THE PROBLEM
Reproduce the lines from the line with "The width and height of the screenshot is (1905, 509)." to the line with "at that location.", including both of those lines, and omit the pictures from your answer.

##### RECORDED INFORMATION

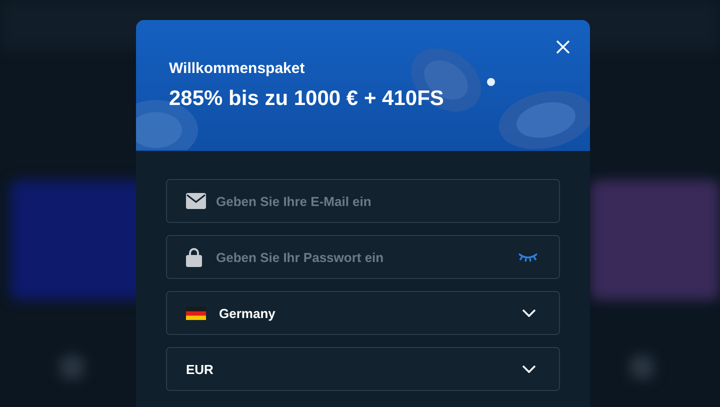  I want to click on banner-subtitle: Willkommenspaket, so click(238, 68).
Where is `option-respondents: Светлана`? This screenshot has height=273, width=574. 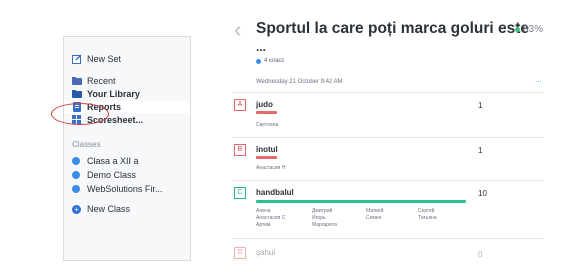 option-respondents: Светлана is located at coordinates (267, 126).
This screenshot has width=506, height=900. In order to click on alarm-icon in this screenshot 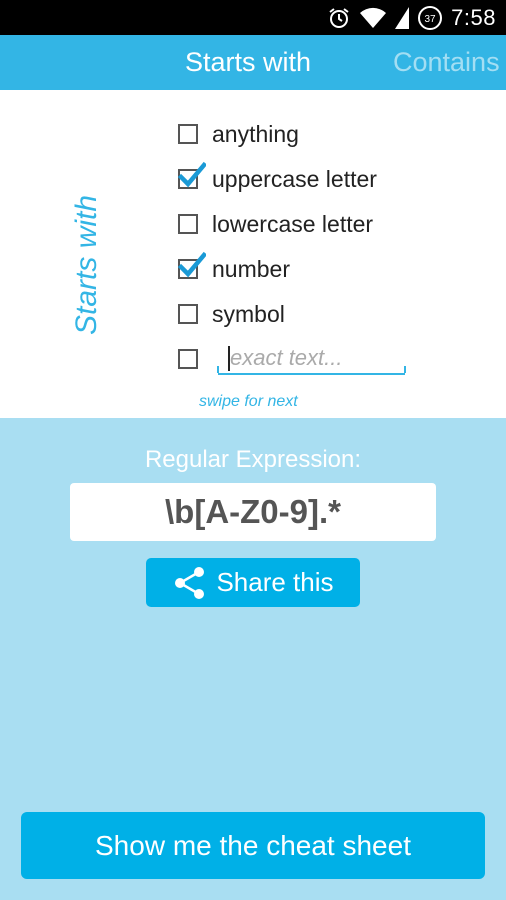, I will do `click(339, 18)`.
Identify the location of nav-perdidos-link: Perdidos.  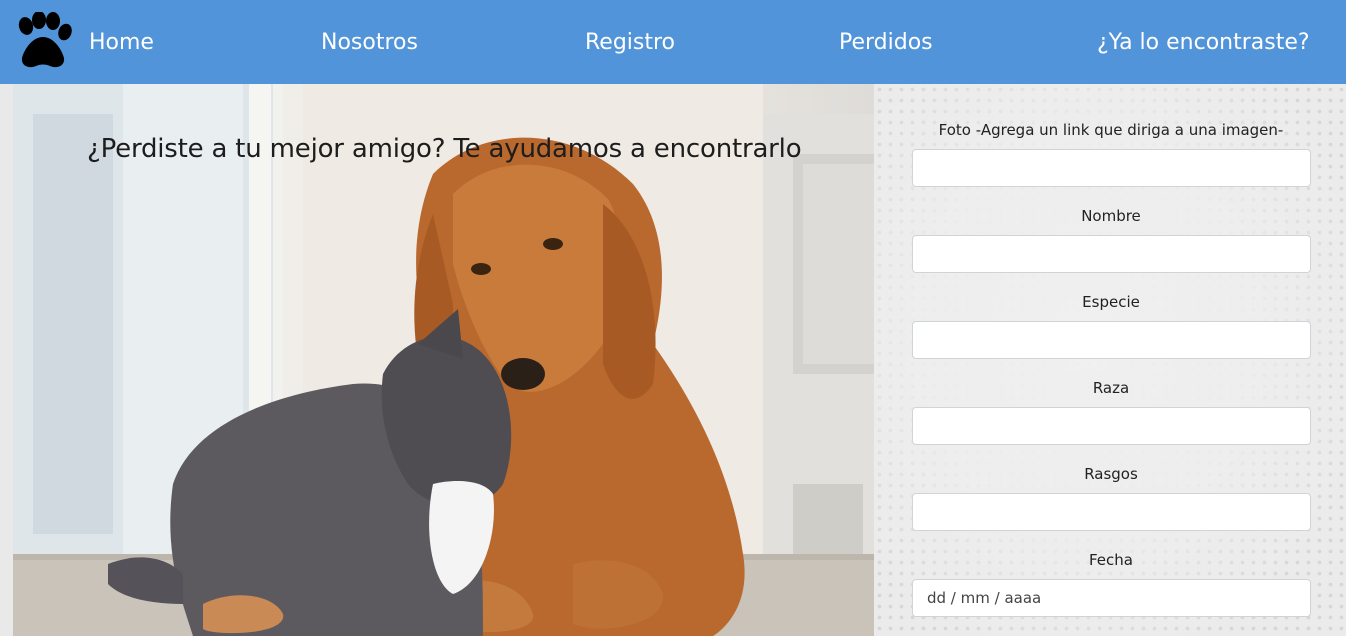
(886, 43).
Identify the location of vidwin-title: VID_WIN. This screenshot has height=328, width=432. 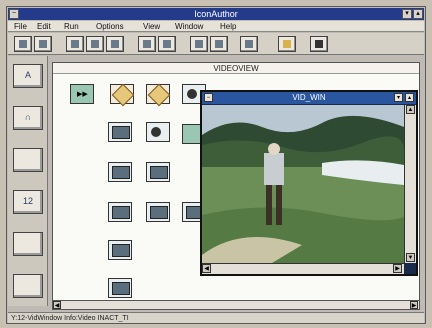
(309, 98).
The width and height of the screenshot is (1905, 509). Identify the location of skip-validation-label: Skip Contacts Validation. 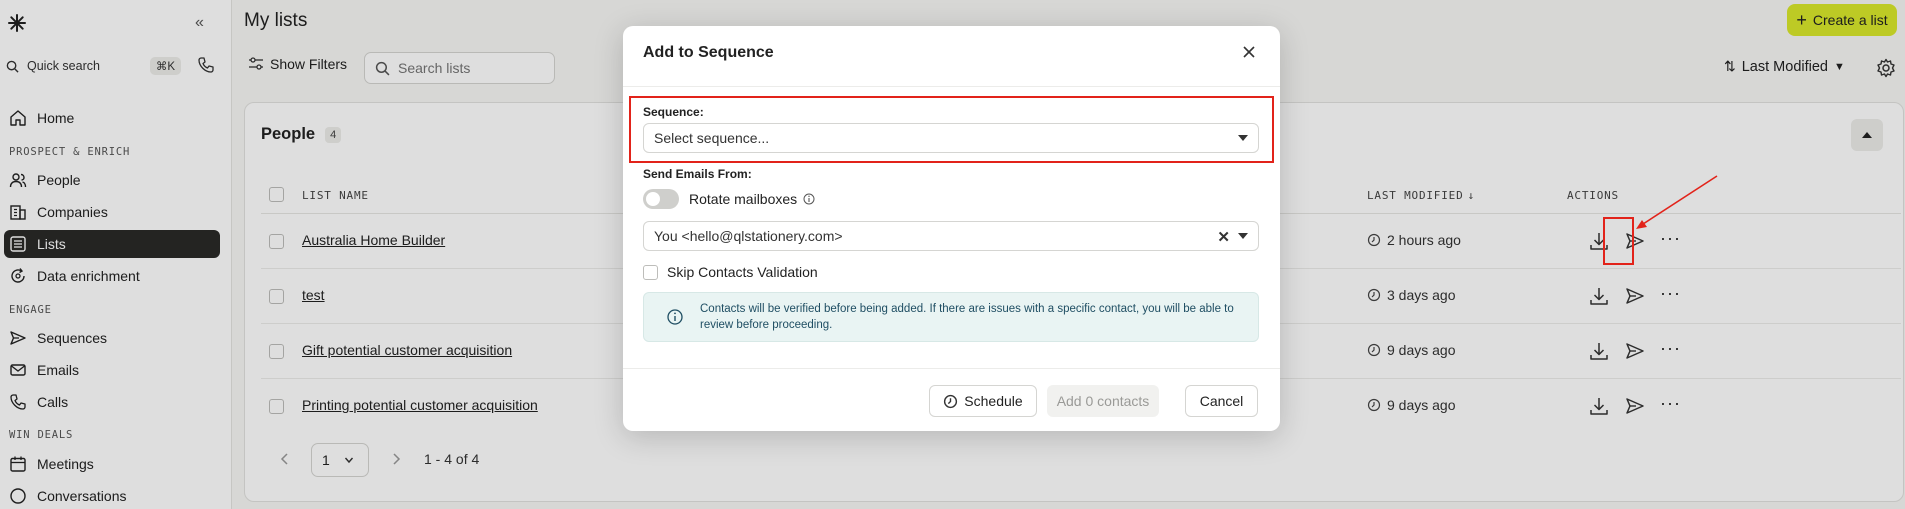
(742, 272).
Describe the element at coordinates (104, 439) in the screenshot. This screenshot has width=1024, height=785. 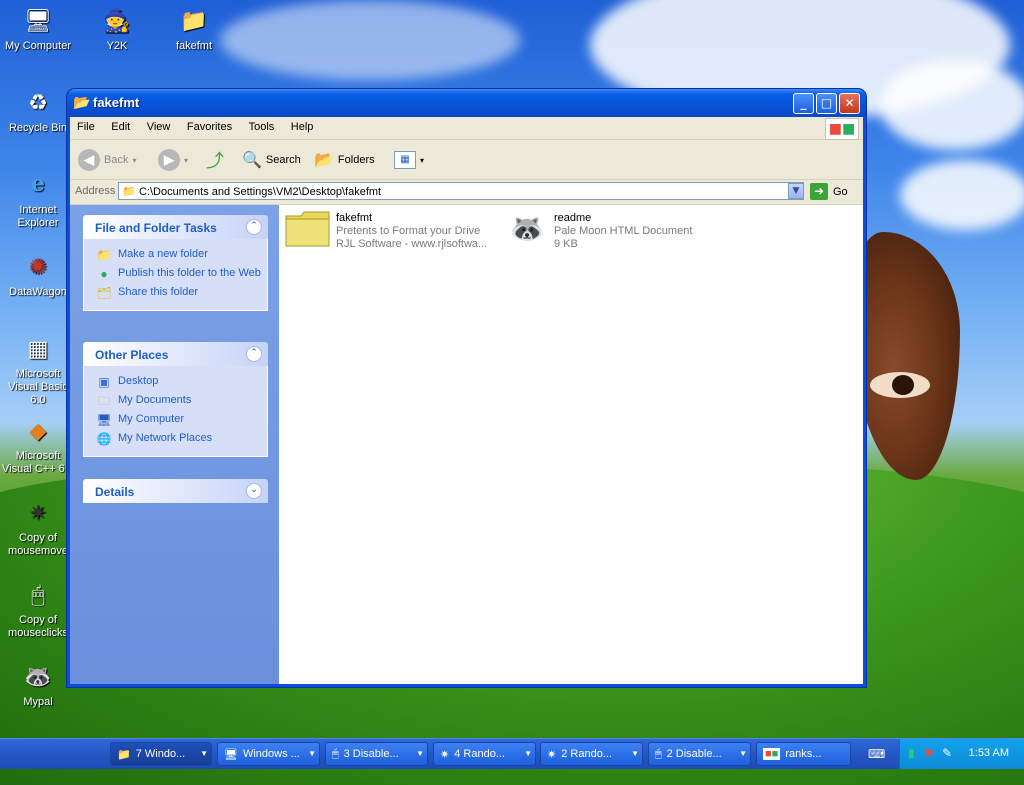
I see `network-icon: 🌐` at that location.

##########
##### RECORDED INFORMATION

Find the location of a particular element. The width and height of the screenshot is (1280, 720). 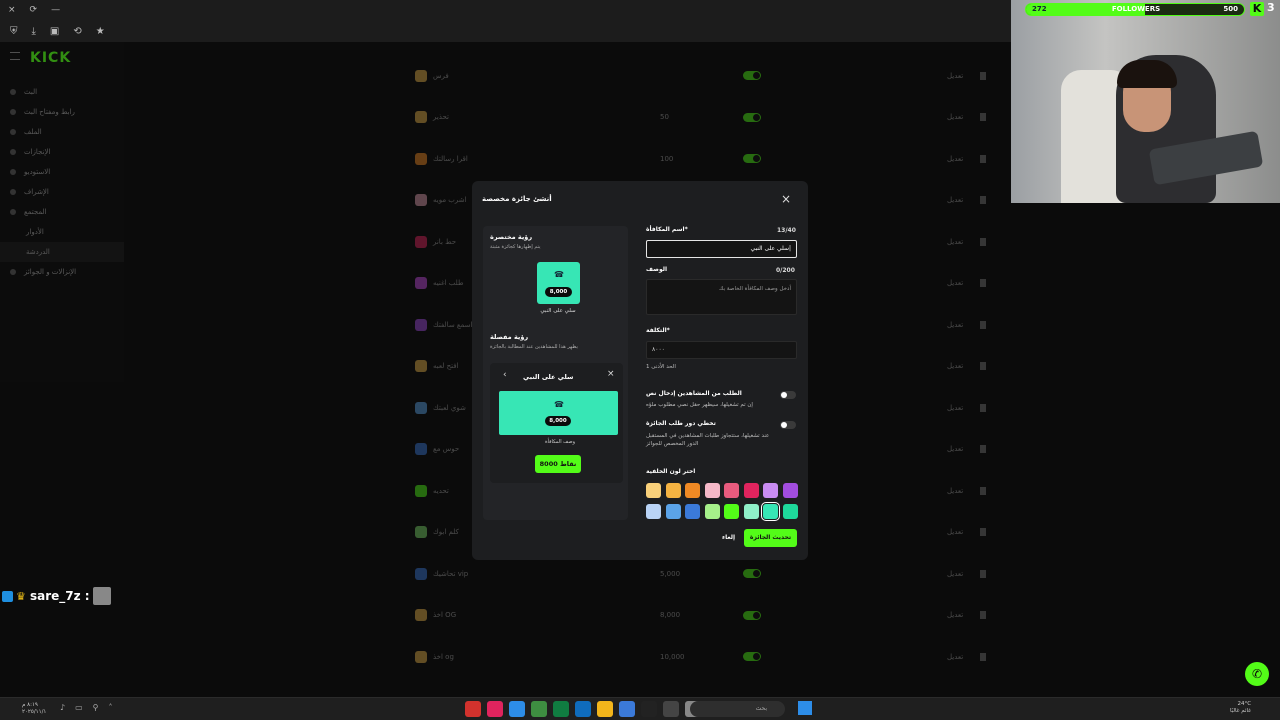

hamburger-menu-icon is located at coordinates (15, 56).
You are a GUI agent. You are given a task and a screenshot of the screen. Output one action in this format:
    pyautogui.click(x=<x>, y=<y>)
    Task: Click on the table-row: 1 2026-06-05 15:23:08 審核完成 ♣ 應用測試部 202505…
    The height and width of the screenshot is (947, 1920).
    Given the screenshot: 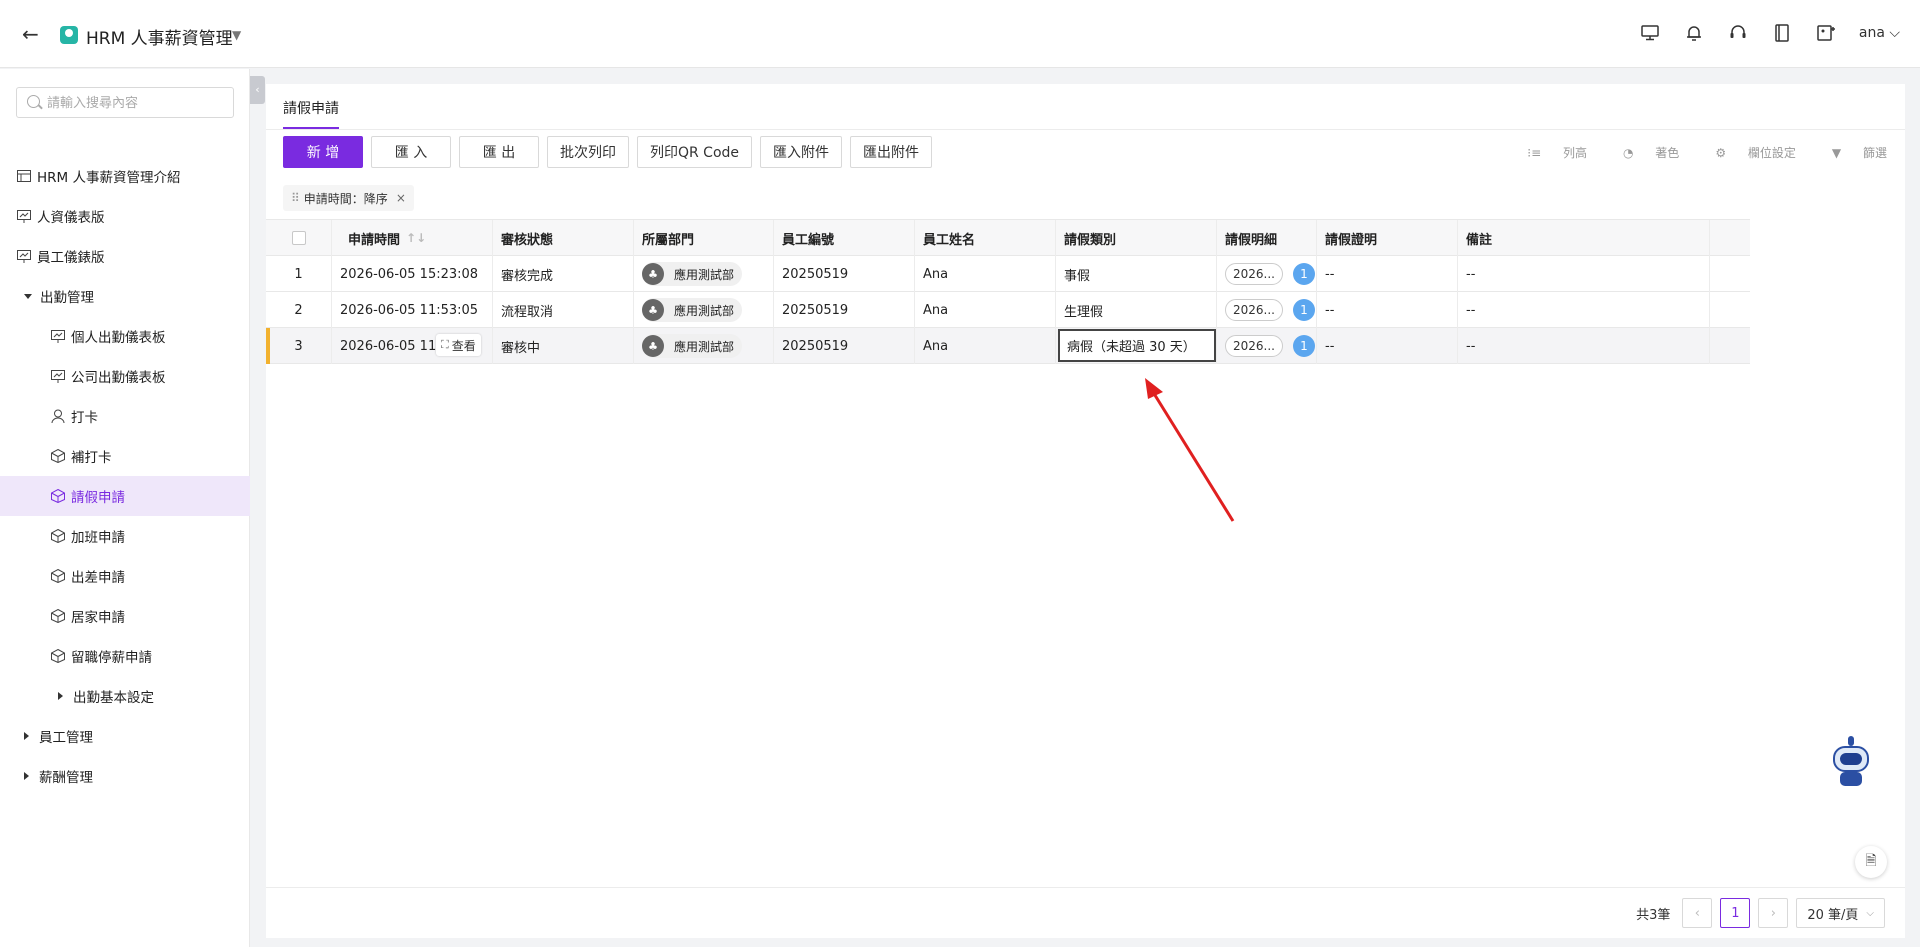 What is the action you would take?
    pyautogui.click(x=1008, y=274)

##########
##### RECORDED INFORMATION

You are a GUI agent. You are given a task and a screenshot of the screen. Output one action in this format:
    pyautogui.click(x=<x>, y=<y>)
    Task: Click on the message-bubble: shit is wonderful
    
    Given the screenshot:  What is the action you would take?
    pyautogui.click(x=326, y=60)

##########

WRITTEN RESPONSE
The width and height of the screenshot is (1905, 509). Identify the location of skip-validation-label: Skip Contacts Validation. 
(742, 272).
Describe the element at coordinates (104, 439) in the screenshot. This screenshot has width=1024, height=785. 
I see `network-icon: 🌐` at that location.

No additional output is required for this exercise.